The people should decide future of our water

By Zeb Little
The Cullman Times

CULLMAN —   After reading the guest column in last Sunday's paper, I appreciate the writer's

concern for those who would be affected by a potential Duck River project, but I find it

sad that the writer seemed to have no such concern for the rest of the taxpayers of

Cullman County who have just seen their water system taken over by an unelected cartel.

  The people's near-unanimous opposition to Wayne Willingham and Doug

Williams' actions has never been about Duck River or Smith Lake or even the

Tennessee River. People are angry because, in a backroom deal in the dead of night,

Willingham and Williams stole Cullman County's water system and $30 million in assets

from the people and handed it over to an unelected board.

  The people of Cullman County have made their voices heard on this issue over

and over and over again: they are opposed to the GUSC and SCCD cartels controlling

their water.

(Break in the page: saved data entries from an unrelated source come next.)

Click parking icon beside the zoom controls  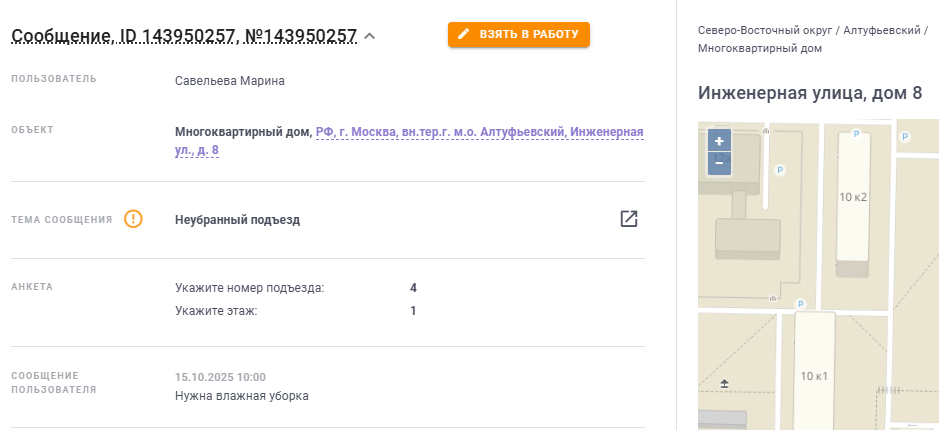tap(780, 170)
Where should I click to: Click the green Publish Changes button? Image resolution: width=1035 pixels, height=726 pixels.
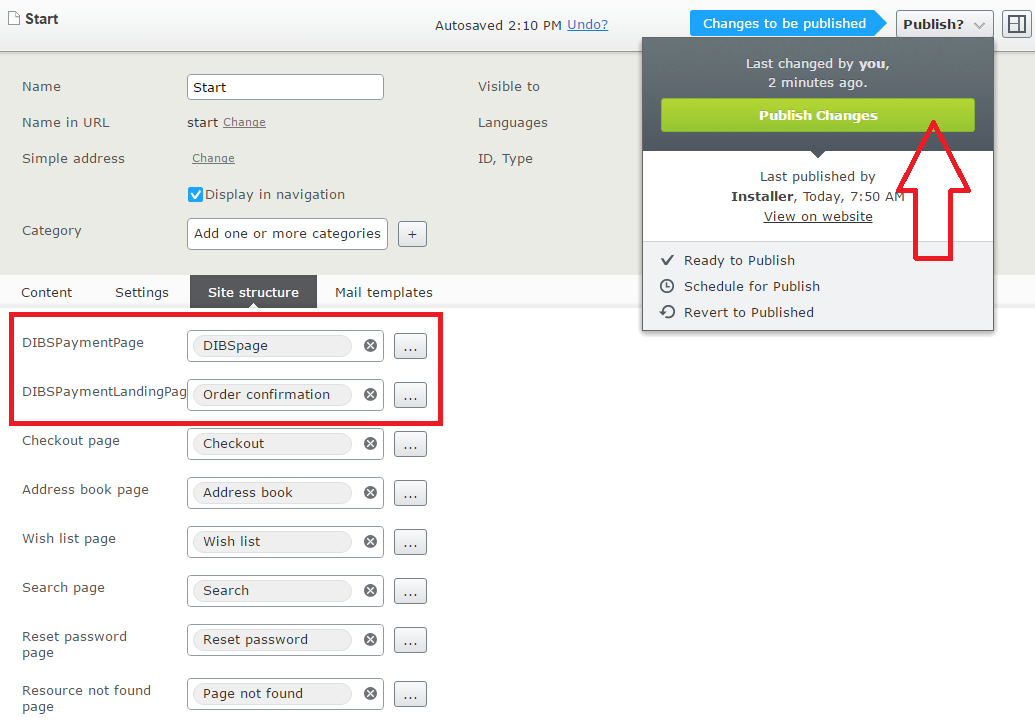817,115
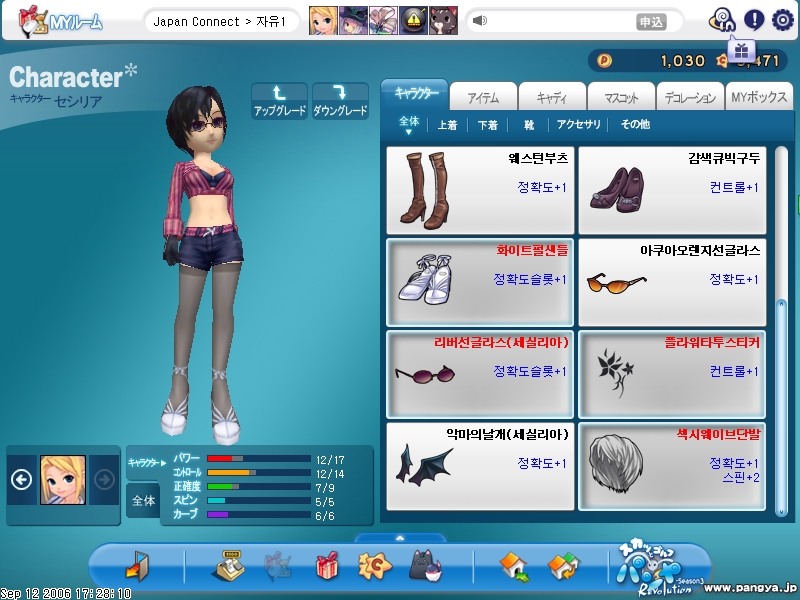
Task: Switch to the アイテム tab
Action: point(482,98)
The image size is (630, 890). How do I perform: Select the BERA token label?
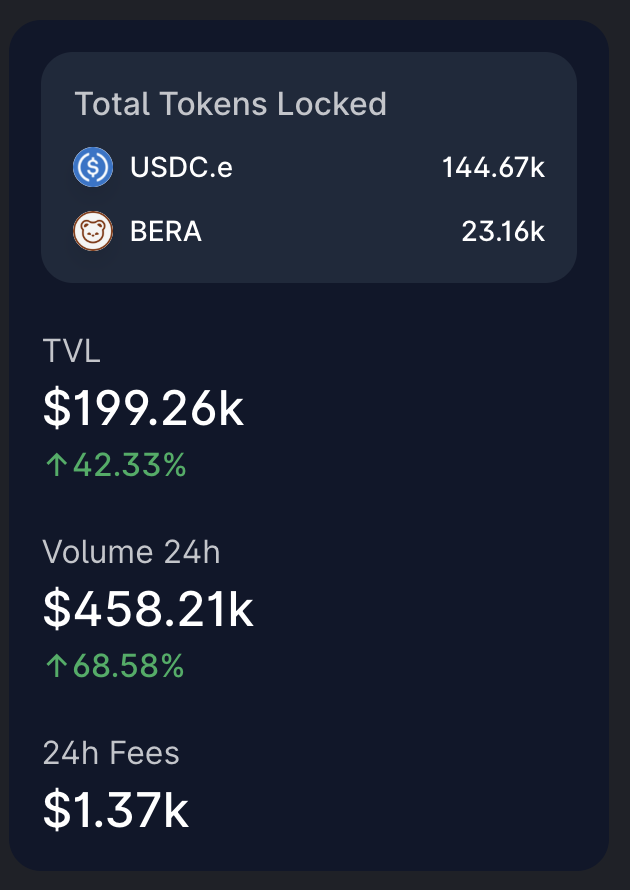pyautogui.click(x=166, y=232)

They are opposed to the way that this deal was set up away from the public

eye. It was illegal and it was dead wrong.

  Now, Willingham and Williams are forcing the taxpayers to pay their personal

legal bills to the tune of $172,000 now and possibly millions down the road. They are

forcing the taxpayers to foot the bill for a contract of hundreds of thousands of dollars for

David Bussman as the head of the GUSC/SCCD. They are forcing the entire county to

purchase water from their unelected SCCD cartel, meaning they can jack up rates as

much as they want whenever they want. This is unacceptable.

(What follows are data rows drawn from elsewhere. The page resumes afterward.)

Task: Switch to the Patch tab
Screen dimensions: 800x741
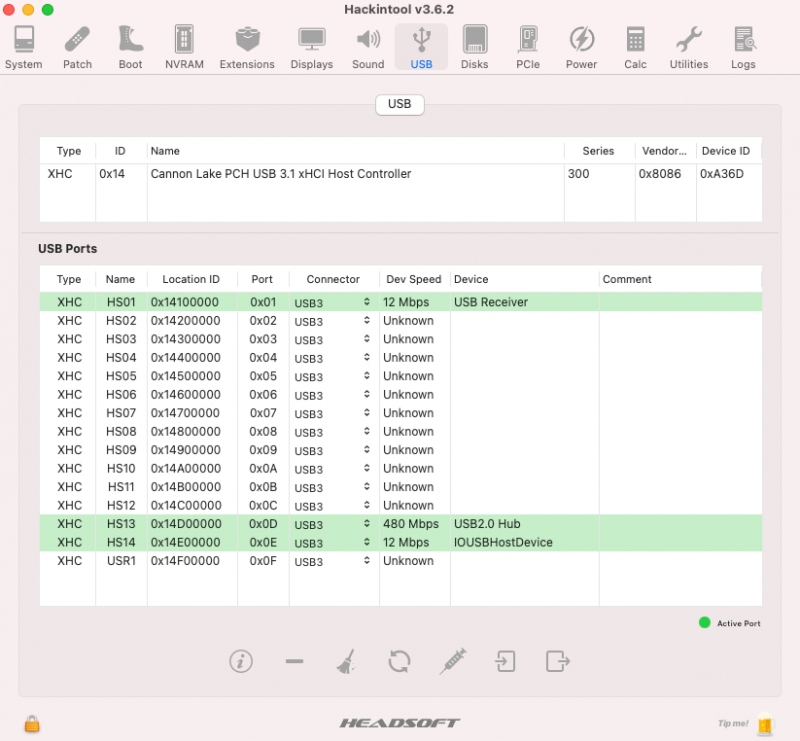Action: pyautogui.click(x=77, y=47)
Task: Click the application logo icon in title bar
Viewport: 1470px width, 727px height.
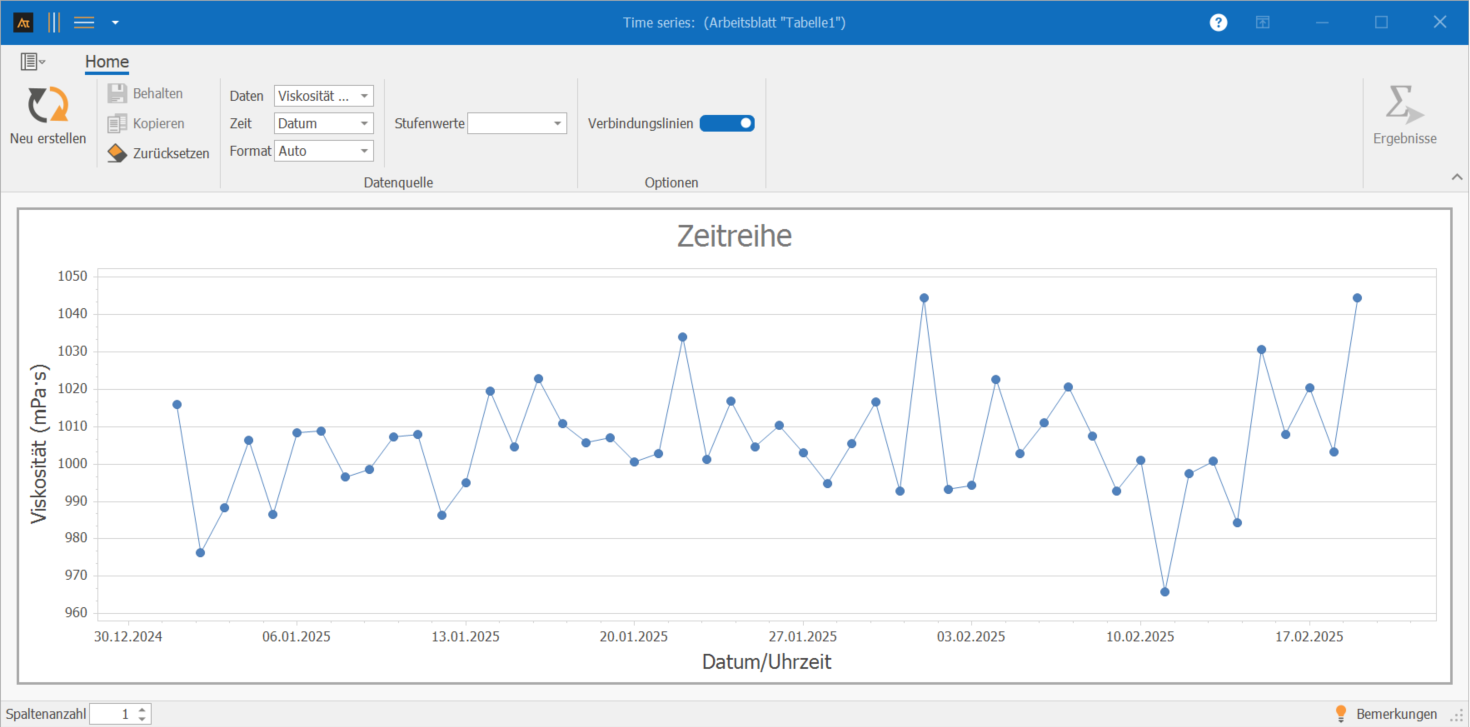Action: (x=24, y=22)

  This should have been a local issue decided by the people. However, the two

commissioners' decision to set up permanent unelected boards has made it a legislative

issue. I reaffirm my commitment to pass a constitutional amendment that will let the

people vote to take back their water and set things back like they were. It is not my job to

determine what our future water source will be, but it is always my job to protect

Cullman County taxpayers from people trying to milk the system for personal profit. This

corruption must be stopped. The opposition to this corruption goes across party lines:

both Democrat and Republican county commission candidates have taken a stand

against this water takeover.

  I hesitate to guess what Wayne Willingham and Doug Williams have planned for

their special Commission meeting next Tuesday, Oct. 19 but their past actions suggest

that whatever it is will not be good for Cullman County. The people sent Willingham and

Williams a message at the ballot box, but they continue to ignore that.

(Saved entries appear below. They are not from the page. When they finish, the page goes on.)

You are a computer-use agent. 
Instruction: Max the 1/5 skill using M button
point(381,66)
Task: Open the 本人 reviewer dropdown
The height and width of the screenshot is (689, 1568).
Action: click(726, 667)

  Next Tuesday's meeting is a great chance to remind them of that message: give

back our water. The people of Cullman County should determine the future of our water

- not unelected boards, not two rejected County Commissioners, not judicial activists on

the Supreme Court. I, for one, will do whatever it takes to set things right and take back

our water.

‰ Zeb Little is a state senator from Cullman who serves as Senate Majority Leader.